Yongqiang Zhao, Xuyang Zhang, Zhuo Chen, Matteo Leonetti, Emmanouil Spyrakos-Papastavridis + 1 more

cs.RO

TLDR

A novel visual-tactile framework learns robotic peg-in-hole assembly by leveraging easier peg-out-of-hole disassembly data, improving success rates and reducing contact forces.

Key contributions

  • Learns peg-in-hole assembly by reversing and randomizing peg-out-of-hole disassembly trajectories.
  • Employs a unified visual-tactile policy, using vision for approach and touch for alignment.
  • Achieves 87.5% success on seen and 77.1% on unseen objects, outperforming direct RL.
  • Reduces contact forces by 6.4% compared to single-modality approaches.

Why it matters

Robotic peg-in-hole assembly is a critical but difficult task. This paper introduces an efficient learning framework that significantly improves success rates and reduces contact forces by leveraging easier disassembly data. This approach makes robotic manipulation more robust and practical for complex assembly tasks.

Original Abstract

Peg-in-hole (PiH) assembly is a fundamental yet challenging robotic manipulation task. While reinforcement learning (RL) has shown promise in tackling such tasks, it requires extensive exploration. In this paper, we propose a novel visual-tactile skill learning framework for the PiH task that leverages its inverse task, i.e., peg-out-of-hole (PooH) disassembly, to facilitate PiH learning.

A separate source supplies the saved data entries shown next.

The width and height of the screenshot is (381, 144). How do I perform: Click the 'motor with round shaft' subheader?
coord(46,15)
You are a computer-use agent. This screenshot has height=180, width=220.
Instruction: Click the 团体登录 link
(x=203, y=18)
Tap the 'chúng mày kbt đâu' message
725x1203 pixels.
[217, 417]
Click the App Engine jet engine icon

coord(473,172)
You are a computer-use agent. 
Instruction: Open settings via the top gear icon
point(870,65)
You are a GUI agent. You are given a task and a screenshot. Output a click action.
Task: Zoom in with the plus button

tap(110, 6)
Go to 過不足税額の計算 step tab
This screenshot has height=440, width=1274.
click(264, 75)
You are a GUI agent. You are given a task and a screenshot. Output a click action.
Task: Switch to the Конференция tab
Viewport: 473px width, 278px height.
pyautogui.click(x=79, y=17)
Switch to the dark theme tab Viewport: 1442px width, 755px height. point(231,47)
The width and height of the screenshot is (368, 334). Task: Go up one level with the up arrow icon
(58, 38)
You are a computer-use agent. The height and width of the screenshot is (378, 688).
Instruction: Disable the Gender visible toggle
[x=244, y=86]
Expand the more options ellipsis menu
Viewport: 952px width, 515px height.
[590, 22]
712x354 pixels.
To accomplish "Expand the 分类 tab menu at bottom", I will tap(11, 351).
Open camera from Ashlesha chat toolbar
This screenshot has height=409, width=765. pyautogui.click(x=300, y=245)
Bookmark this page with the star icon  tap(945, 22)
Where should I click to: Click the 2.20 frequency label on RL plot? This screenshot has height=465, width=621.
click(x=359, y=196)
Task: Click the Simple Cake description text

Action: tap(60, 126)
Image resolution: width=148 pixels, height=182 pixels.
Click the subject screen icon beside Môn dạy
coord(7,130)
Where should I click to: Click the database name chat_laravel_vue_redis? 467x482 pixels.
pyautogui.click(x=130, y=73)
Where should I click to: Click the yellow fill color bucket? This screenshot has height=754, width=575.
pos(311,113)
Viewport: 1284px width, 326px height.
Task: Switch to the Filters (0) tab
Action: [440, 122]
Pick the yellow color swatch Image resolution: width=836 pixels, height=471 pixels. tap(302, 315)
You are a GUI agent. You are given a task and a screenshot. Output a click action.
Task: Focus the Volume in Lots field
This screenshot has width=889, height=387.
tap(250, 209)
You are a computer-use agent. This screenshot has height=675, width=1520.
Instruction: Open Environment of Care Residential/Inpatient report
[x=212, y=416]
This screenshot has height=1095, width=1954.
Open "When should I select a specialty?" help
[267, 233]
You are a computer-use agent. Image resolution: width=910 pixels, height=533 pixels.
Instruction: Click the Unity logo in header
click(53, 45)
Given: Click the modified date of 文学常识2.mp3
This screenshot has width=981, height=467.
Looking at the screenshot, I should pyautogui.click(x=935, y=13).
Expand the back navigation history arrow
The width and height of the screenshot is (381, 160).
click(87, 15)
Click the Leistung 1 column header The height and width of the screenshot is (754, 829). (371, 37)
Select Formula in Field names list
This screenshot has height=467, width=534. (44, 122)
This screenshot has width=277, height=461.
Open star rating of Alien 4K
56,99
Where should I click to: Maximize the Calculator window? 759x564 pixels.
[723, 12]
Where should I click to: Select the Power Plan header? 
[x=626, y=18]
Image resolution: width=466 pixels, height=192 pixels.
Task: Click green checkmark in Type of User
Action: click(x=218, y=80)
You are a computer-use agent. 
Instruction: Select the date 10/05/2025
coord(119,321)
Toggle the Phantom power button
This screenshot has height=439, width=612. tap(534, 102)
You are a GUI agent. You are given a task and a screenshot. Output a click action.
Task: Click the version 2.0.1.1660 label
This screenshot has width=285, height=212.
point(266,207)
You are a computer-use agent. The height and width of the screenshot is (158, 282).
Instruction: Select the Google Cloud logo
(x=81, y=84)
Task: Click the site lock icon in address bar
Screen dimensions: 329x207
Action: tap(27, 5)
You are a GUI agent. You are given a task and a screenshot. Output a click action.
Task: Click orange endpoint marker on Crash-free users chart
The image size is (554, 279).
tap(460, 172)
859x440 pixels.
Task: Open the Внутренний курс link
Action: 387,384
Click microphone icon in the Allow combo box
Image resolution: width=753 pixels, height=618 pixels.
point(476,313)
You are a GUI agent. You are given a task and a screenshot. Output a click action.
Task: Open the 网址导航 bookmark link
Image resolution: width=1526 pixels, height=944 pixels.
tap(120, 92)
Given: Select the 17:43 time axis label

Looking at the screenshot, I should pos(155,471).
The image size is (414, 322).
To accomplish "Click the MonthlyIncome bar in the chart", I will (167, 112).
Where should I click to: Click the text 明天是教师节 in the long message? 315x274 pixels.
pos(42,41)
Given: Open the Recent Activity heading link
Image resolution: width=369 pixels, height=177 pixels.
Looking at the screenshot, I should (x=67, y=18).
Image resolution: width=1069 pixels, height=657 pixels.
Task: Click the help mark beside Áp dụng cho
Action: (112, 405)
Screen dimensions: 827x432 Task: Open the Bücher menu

Compared to PiH, PooH is inherently easier as it only needs to overcome existing friction without precise alignment, making data collection more efficient. To this end, we formulate both PooH and PiH as Partially Observable Markov Decision Processes (POMDPs) in a unified environment with shared visual-tactile observation space. A visual-tactile PooH policy is first trained; its trajectories, containing kinematic, visual and tactile information, are temporally reversed and action-randomized to provide expert data for PiH. In the policy learning, visual sensing facilitates the peg-hole approach, while tactile measurements compensate for peg-hole misalignment. Experiments across diverse peg-hole geometries show that the visual-tactile policy attains 6.4% lower contact forces than its single-modality counterparts, and that our framework achieves average success rates of 87.5% on seen objects and 77.1% on unseen objects, outperforming direct RL methods that train PiH policies from scratch by 18.1% in success rate. Demos, code, and datasets are available at https://sites.google.com/view/pooh2pih.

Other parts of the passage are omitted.